● Records from a pointing dataset
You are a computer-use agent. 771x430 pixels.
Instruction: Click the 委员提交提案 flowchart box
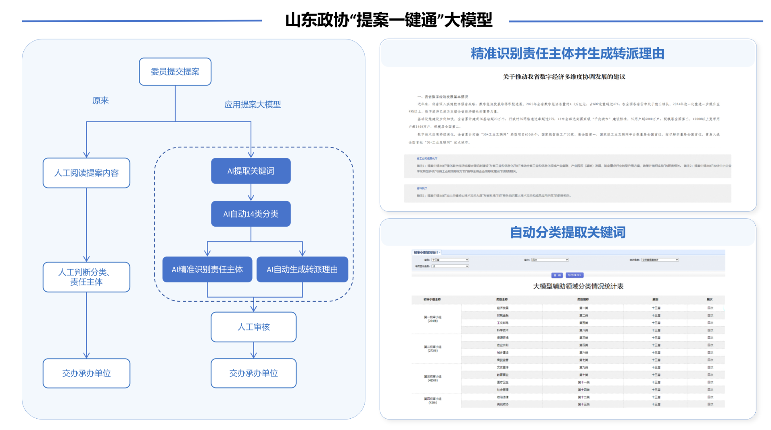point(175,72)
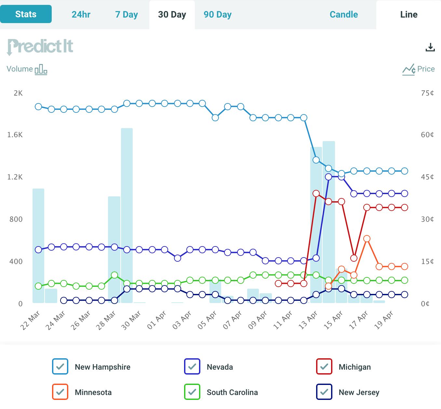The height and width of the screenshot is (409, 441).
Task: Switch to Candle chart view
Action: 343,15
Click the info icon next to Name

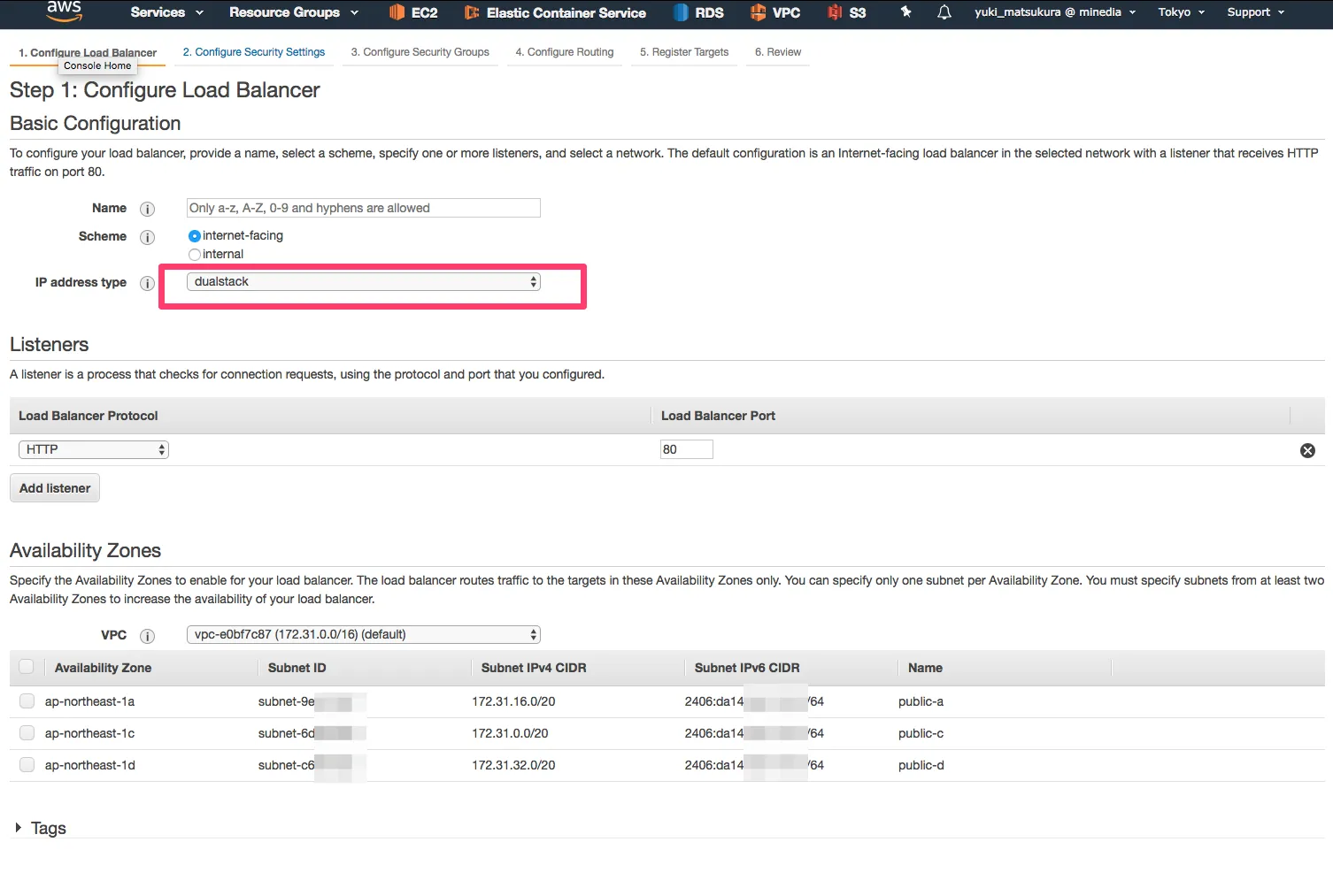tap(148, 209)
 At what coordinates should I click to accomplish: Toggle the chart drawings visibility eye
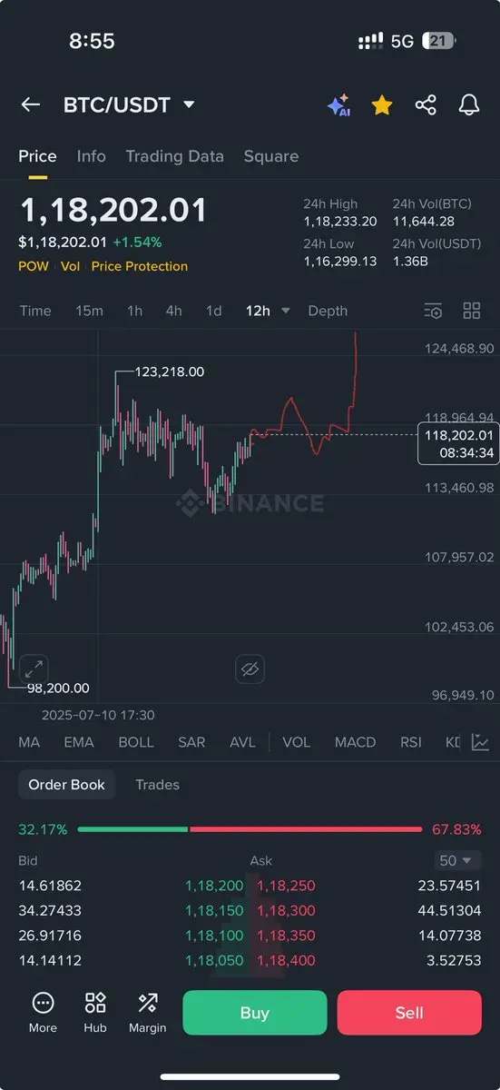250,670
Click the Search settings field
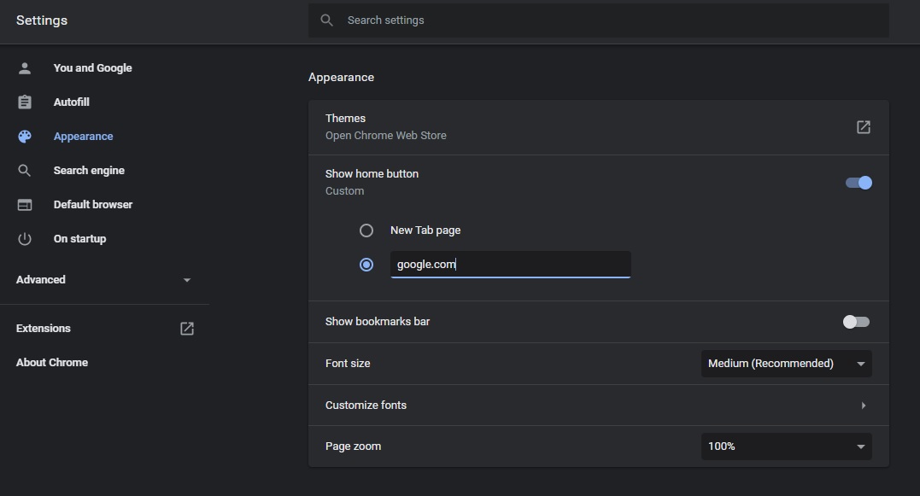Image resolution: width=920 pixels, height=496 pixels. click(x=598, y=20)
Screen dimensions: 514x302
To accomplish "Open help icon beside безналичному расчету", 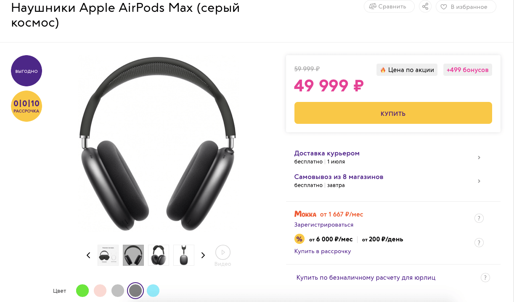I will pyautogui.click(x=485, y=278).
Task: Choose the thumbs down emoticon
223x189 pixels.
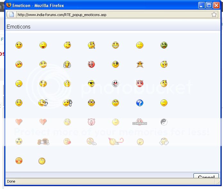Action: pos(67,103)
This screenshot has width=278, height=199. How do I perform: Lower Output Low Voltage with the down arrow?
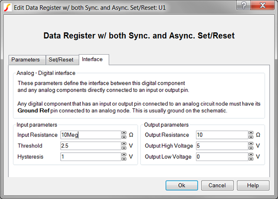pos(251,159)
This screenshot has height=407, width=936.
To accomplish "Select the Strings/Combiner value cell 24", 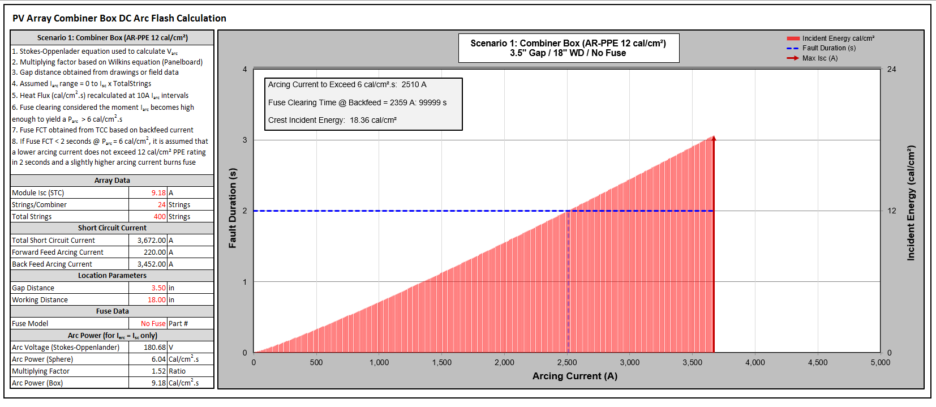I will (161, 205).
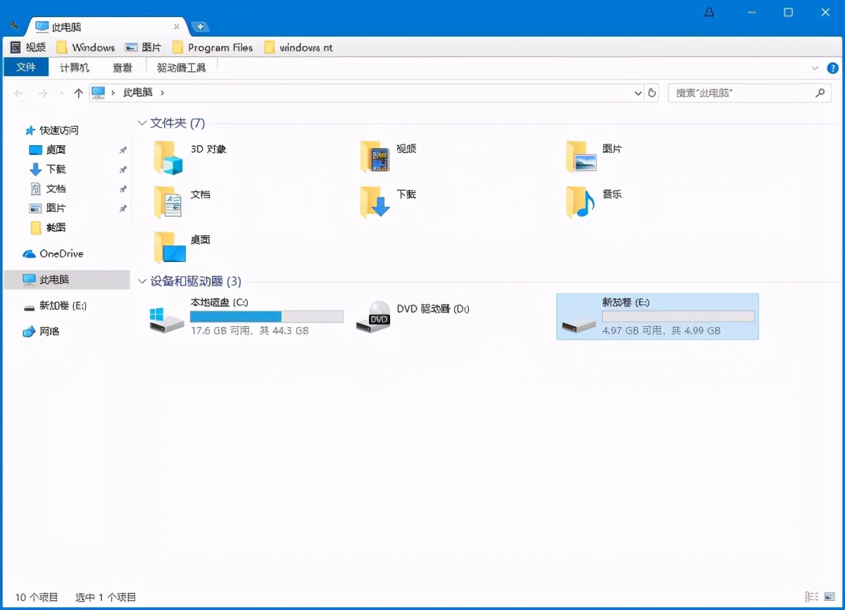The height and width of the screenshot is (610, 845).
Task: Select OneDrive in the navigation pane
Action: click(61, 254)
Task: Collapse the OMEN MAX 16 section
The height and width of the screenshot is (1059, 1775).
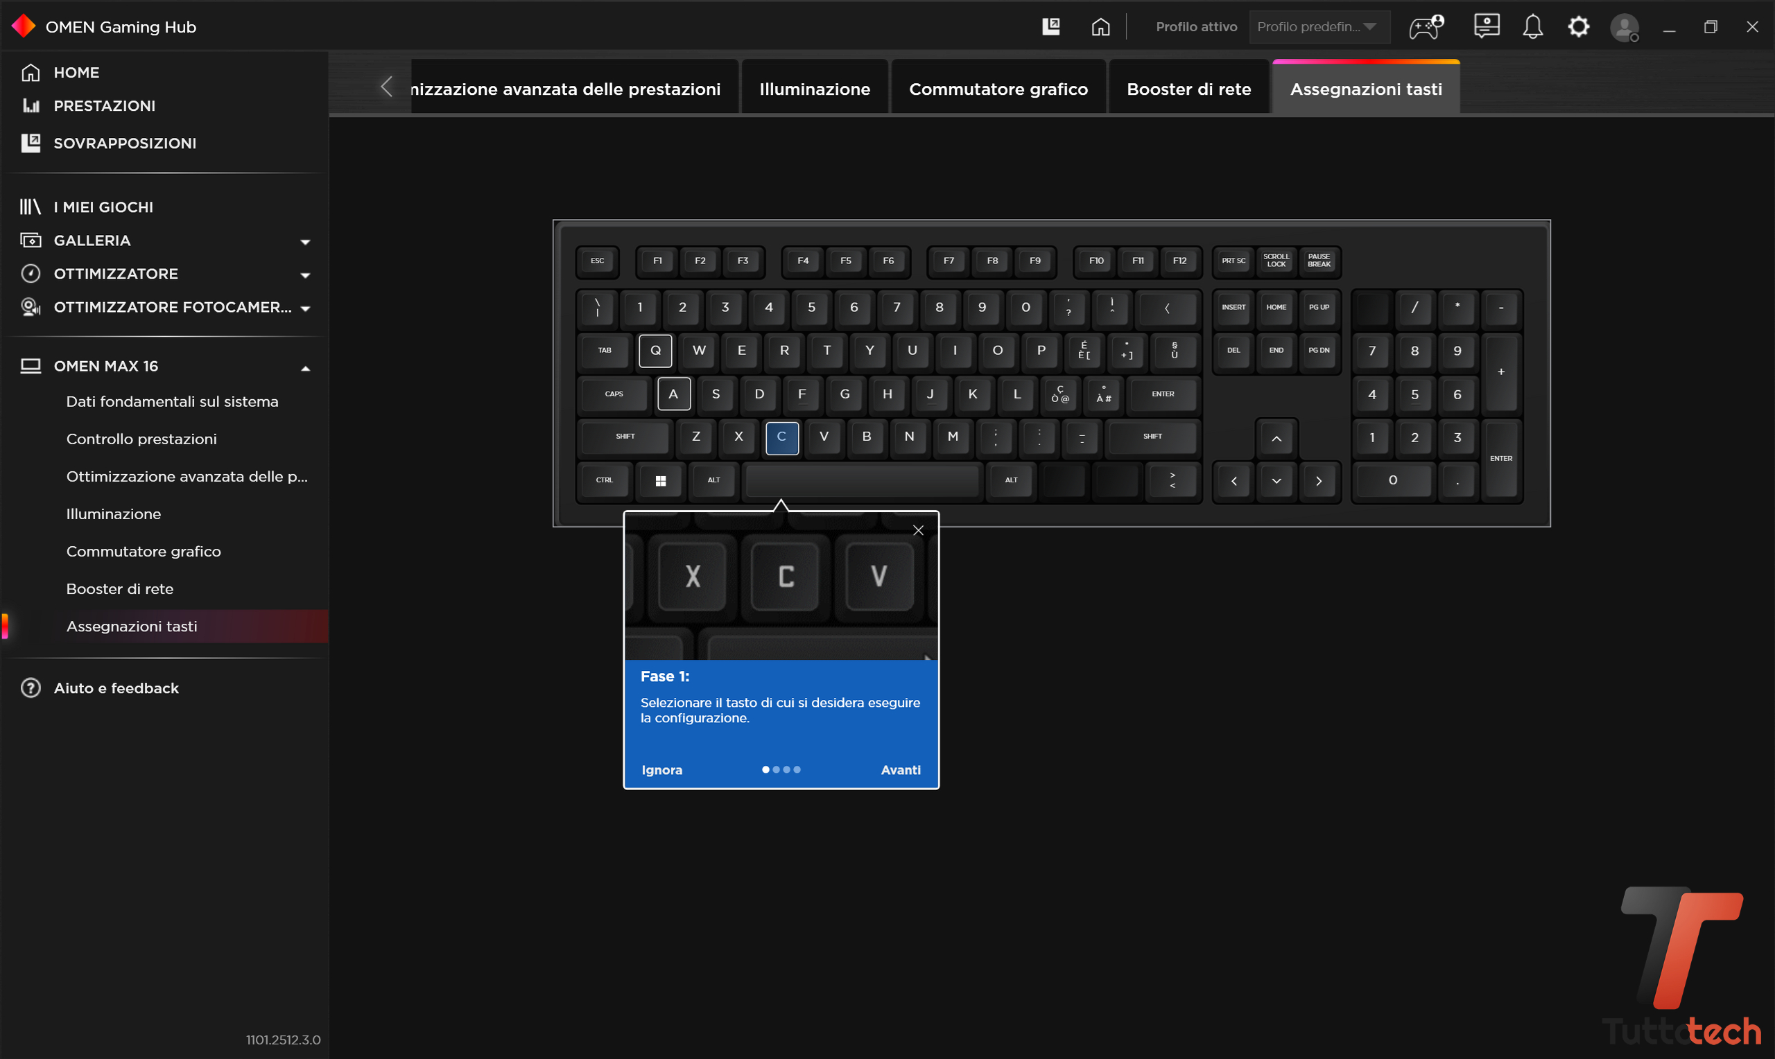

● GIVEN TASK
Rewrite the data from the beginning through the line containing "tap(148, 209)", changing "info icon" to "help icon" and keeping everything else the same. Leave the pictures out of your answer.

● TASK OUTPUT
You are a computer-use agent. 771x430 pixels.
Instruction: Click the 委员提交提案 flowchart box
point(175,72)
The height and width of the screenshot is (409, 441).
Task: Switch to Candle chart view
Action: 343,15
Click the help icon next to Name

tap(148, 209)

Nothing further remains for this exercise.